Queue Management

Overview

Both platforms queue inference requests when backend capacity is saturated, but the queue architectures are fundamentally different. Replicate uses Redis Streams as a durable, distributed queue between the API layer and Director workers — requests persist across process restarts and can be claimed by any Director instance. Workers AI uses bounded in-memory queues local to each constellation-server instance — requests exist only in the process that received them and are lost if it restarts.

Replicate: Redis Streams with Consumer Groups

Queue Naming

Every deployable gets its own Redis Stream.
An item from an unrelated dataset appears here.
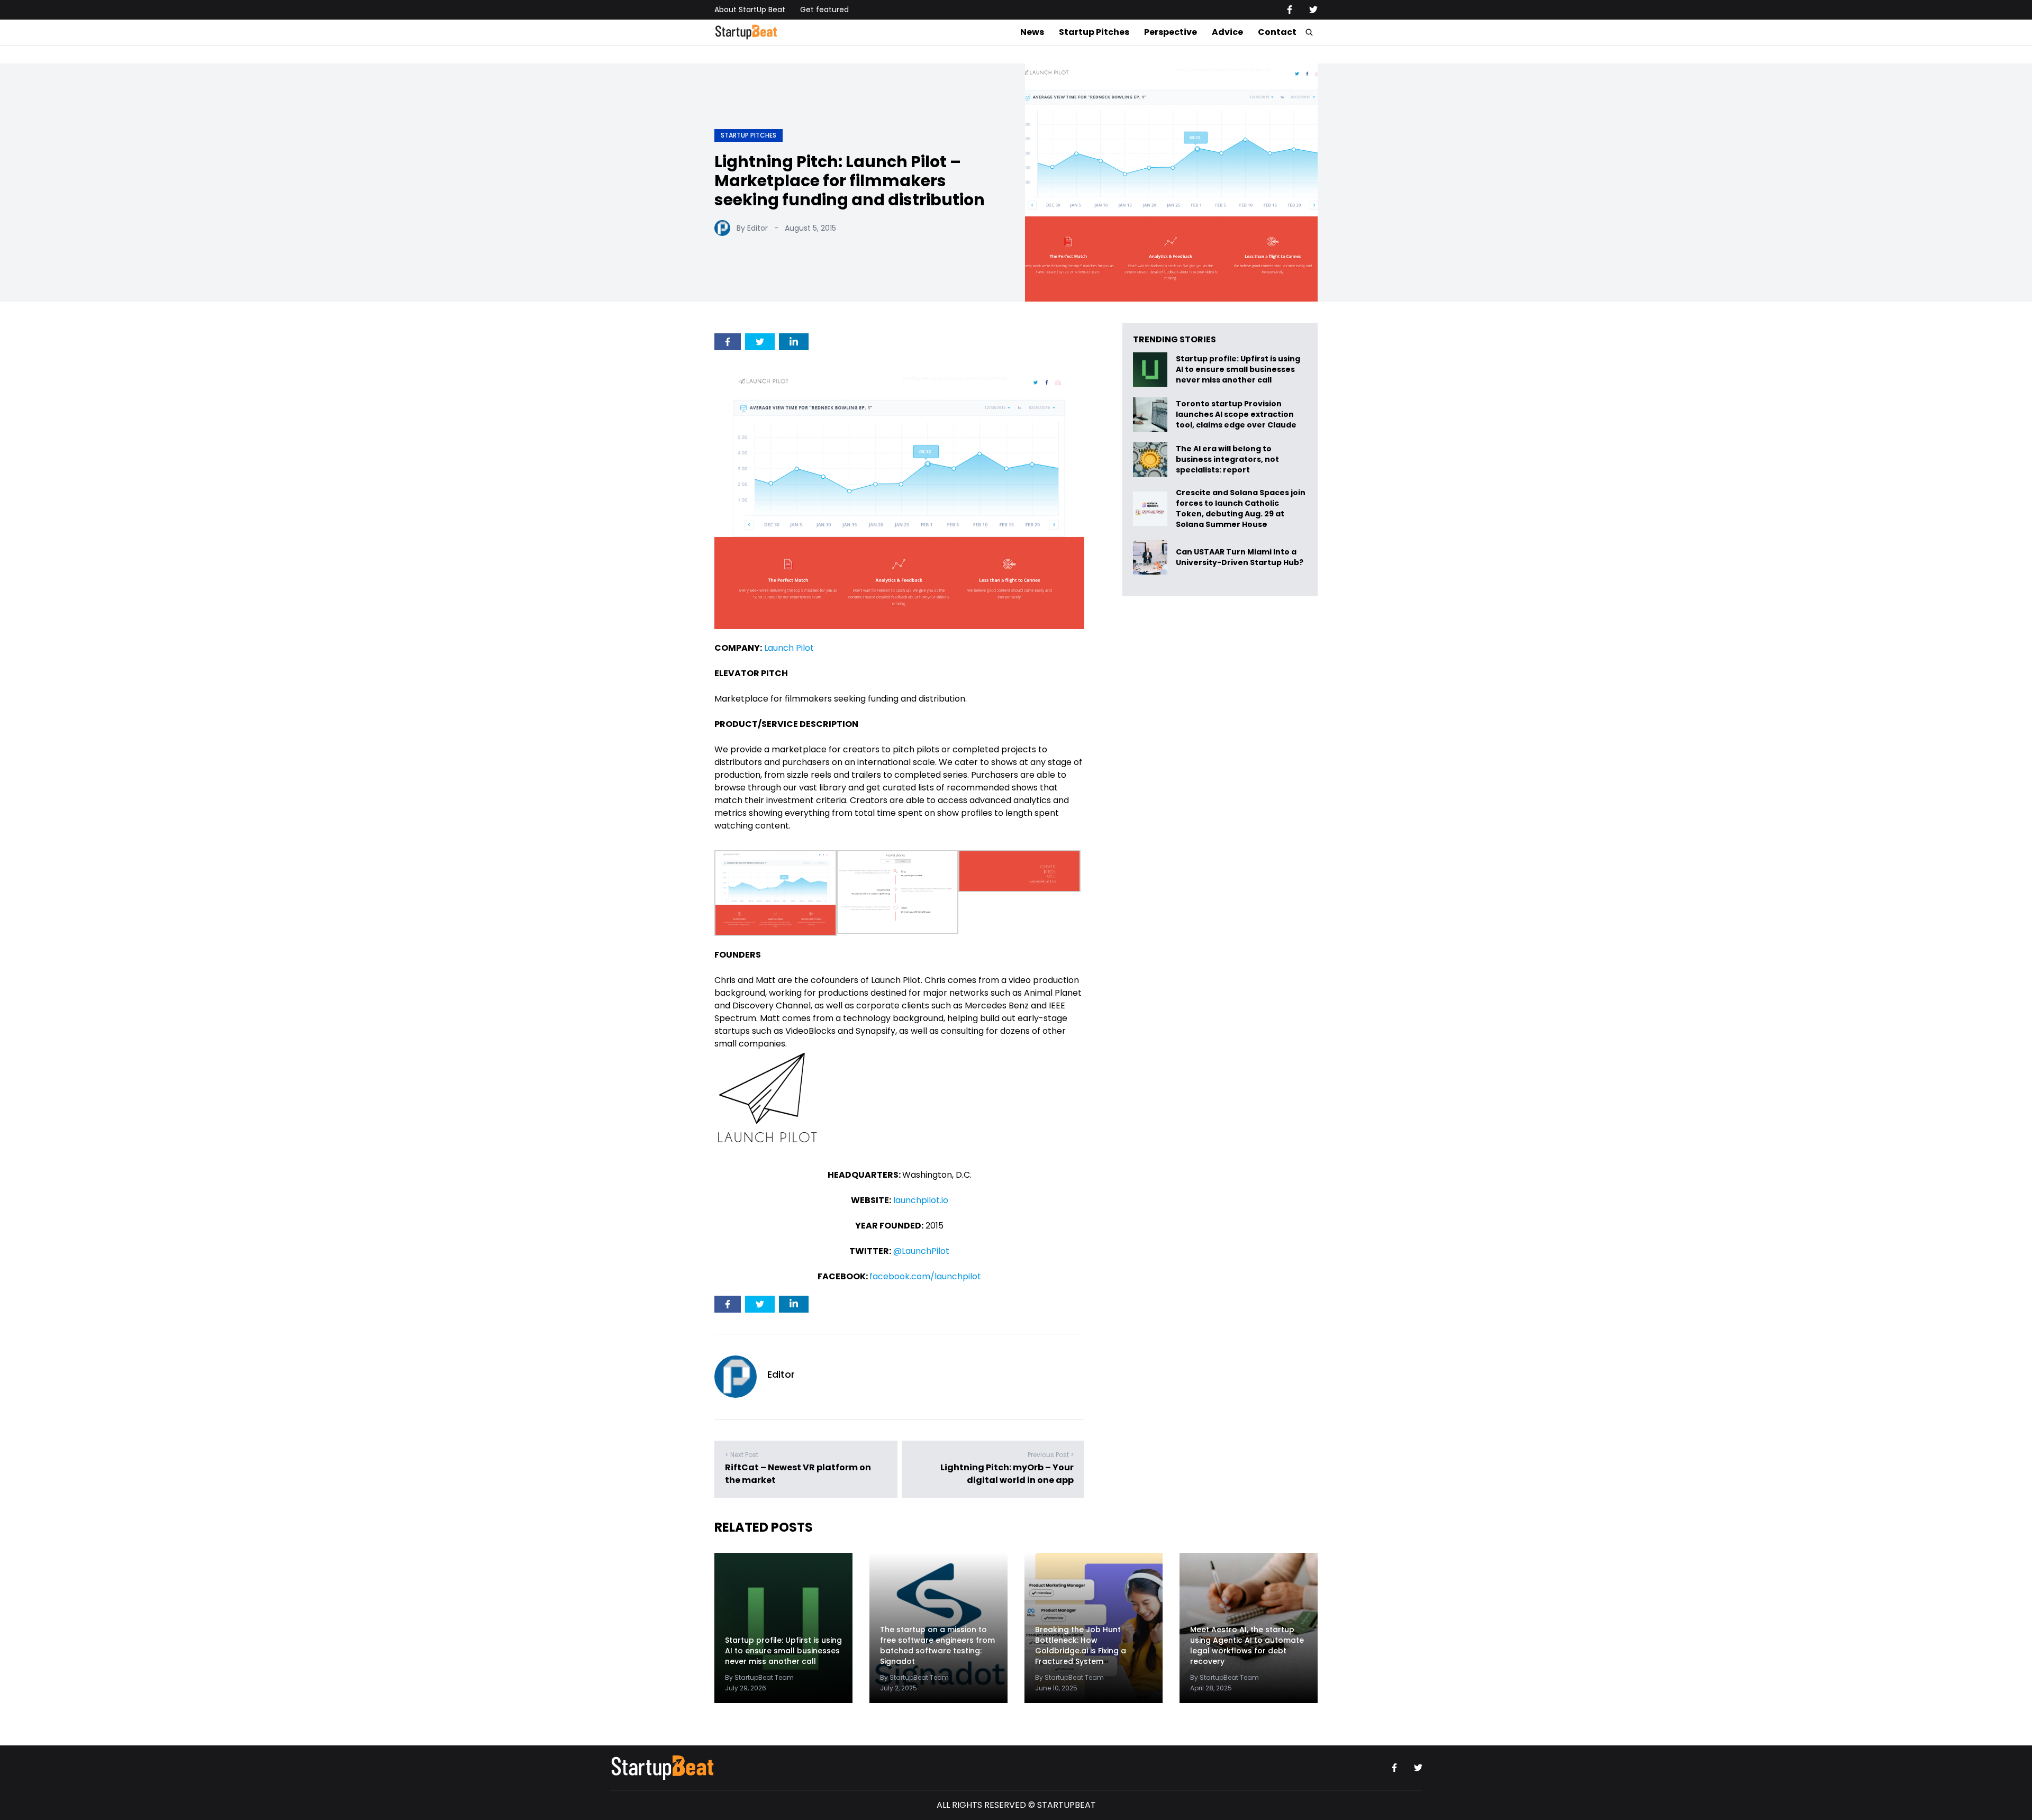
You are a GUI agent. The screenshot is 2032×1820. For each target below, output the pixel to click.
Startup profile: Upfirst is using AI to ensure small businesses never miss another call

The queue name is derived from the deployable’s key prefix and kind (deployable_config.py:565-589):

DeployableKind	Key Prefix	Queue Name
`deployment-prediction`	`dp-`	`input:prediction:dp-{hex}`
`function-prediction`	`fp-`	`input:prediction:fp-{hex}`
`version-prediction`	`vp-`	`input:prediction:vp-{hex}`
`version-training`	`vt-`	`input:training:vt-{hex}`

Function and version predictions that use the unified pipeline cluster config share a single queue: input:prediction:fp-{0*32} (deployable_config.py:44-45).

MessageQueue

Director’s MessageQueue (director/redis/queue.go) wraps a Redis Streams consumer group. Each Director pod is a consumer in the "director" consumer group. The queue runs two goroutines via errgroup:

Fetcher: Waits on a request channel, calls XREAD (via the QueueClient.Read interface) with the configured block duration, and sends the result back on a response channel. The fetcher is the only goroutine that reads from Redis — GetMessage sends a request struct and waits for the response (queue.go:131-148).
Claimer: Runs every 2 seconds (claimInterval), calling XCLAIM on all unacked messages to maintain ownership. This prevents Redis from reassigning messages to other consumers in the group while the current Director is still processing them. After the fetcher stops (shutdown requested), the claimer continues until all messages are acked or the context is canceled (queue.go:150-191).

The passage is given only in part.